=== Extracted records ===

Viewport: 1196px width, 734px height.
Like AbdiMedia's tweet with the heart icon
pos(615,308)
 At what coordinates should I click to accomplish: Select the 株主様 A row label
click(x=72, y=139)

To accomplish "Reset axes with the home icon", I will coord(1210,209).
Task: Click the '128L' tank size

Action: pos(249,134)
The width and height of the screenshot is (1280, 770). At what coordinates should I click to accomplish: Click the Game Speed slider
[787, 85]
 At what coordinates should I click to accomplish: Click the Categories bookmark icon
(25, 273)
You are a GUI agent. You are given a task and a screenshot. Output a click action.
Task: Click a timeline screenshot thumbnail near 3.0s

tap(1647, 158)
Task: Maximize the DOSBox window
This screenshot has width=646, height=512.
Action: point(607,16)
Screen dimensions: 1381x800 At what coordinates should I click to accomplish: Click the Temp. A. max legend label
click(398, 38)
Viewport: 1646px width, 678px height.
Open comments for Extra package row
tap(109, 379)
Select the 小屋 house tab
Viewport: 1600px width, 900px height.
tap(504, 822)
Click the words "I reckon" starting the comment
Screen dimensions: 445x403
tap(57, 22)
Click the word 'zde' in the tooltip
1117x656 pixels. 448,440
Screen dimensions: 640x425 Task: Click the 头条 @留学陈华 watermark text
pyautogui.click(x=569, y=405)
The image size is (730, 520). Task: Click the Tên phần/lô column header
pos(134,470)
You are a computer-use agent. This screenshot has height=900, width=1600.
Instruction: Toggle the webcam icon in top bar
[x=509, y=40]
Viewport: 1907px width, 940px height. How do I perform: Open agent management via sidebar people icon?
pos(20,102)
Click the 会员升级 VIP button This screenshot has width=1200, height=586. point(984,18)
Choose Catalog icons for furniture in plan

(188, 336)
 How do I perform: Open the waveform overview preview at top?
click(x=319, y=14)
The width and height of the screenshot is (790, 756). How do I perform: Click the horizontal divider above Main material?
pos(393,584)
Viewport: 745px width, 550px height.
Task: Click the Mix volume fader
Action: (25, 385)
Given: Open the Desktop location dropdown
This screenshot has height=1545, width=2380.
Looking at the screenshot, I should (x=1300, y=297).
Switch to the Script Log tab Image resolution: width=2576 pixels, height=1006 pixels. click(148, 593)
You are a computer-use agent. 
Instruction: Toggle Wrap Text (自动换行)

===

Given problem. Return, word for word, the lines of the records starting with the line with "Screen dimensions: 640x425" and going on through the line with "[x=509, y=40]".

Answer to this problem.
Screen dimensions: 640x425 Task: Click the 头条 @留学陈华 watermark text
pyautogui.click(x=569, y=405)
The image size is (730, 520). Task: Click the Tên phần/lô column header
pos(134,470)
You are a computer-use agent. This screenshot has height=900, width=1600.
Instruction: Toggle the webcam icon in top bar
[x=509, y=40]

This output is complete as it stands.